··· Material provided

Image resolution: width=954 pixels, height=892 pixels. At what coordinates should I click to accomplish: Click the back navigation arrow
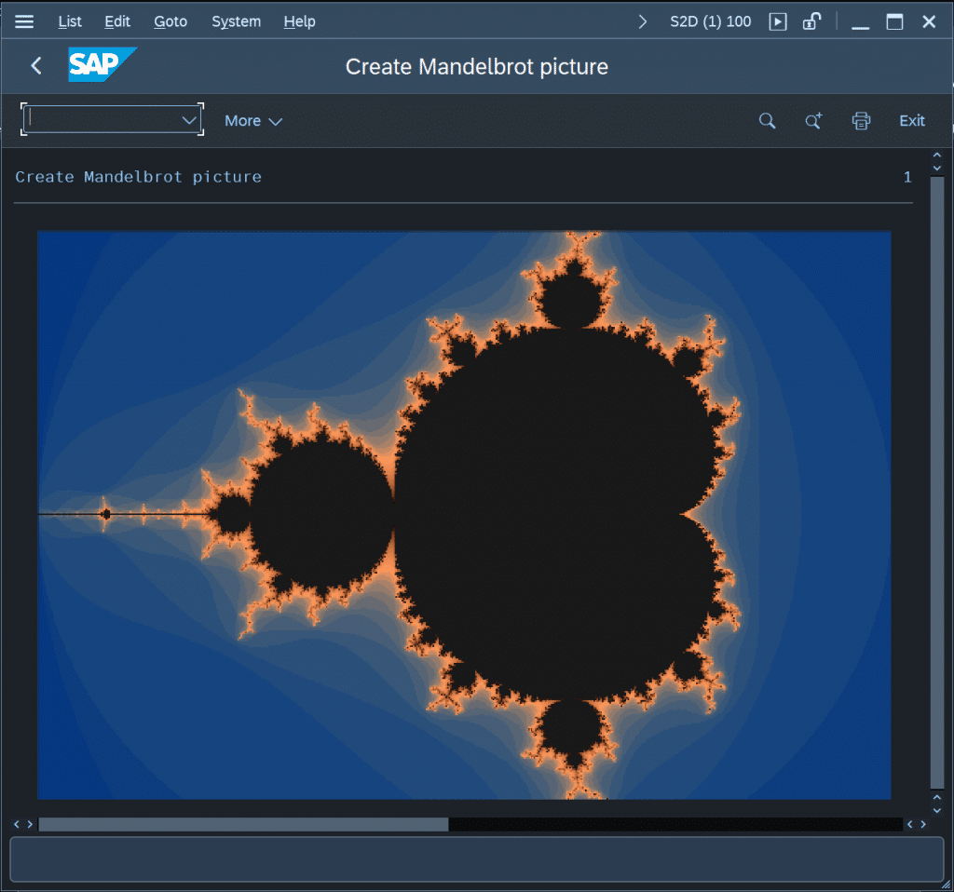[x=35, y=65]
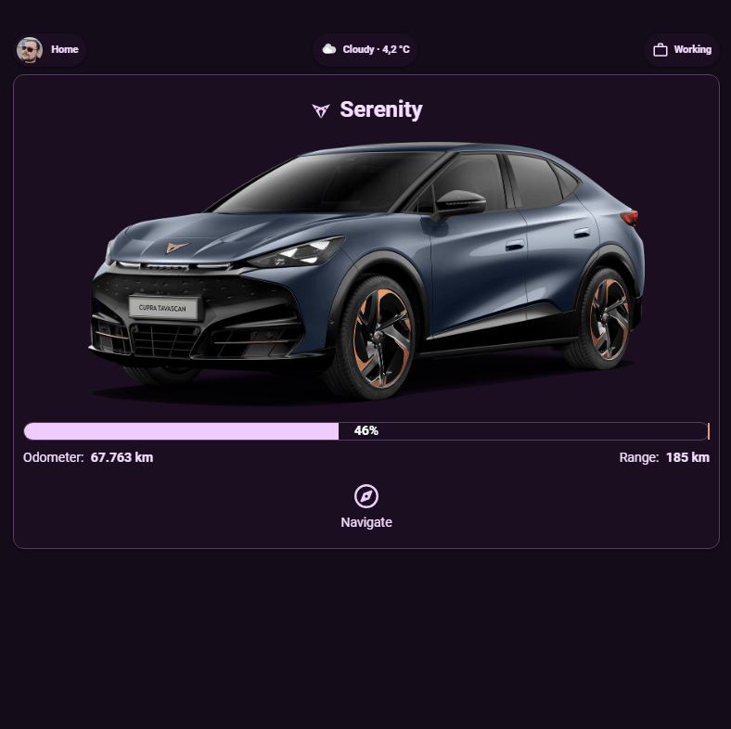Click the briefcase icon

(660, 50)
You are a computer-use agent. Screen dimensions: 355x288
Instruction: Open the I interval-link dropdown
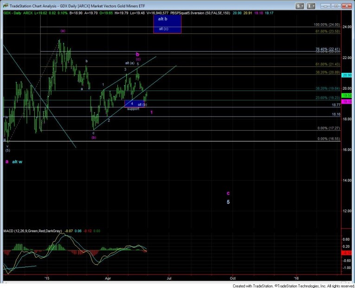point(311,6)

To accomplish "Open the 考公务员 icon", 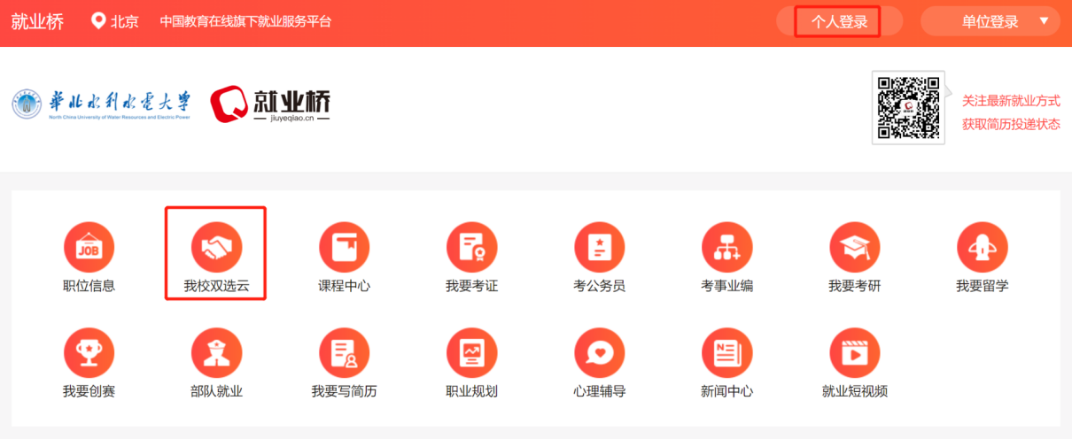I will coord(599,248).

······

**Task to complete:** Copy nothing but the lines from the start of the entries through the line with "You are a computer-use". Write them out exactly, without pictures.

**Task result:**
Image resolution: width=954 pixels, height=892 pixels. At what coordinates should I click to accomplish: Click the back navigation arrow
[x=35, y=65]
Click the briefcase icon

(660, 50)
You are a computer-use agent. Screen dimensions: 355x288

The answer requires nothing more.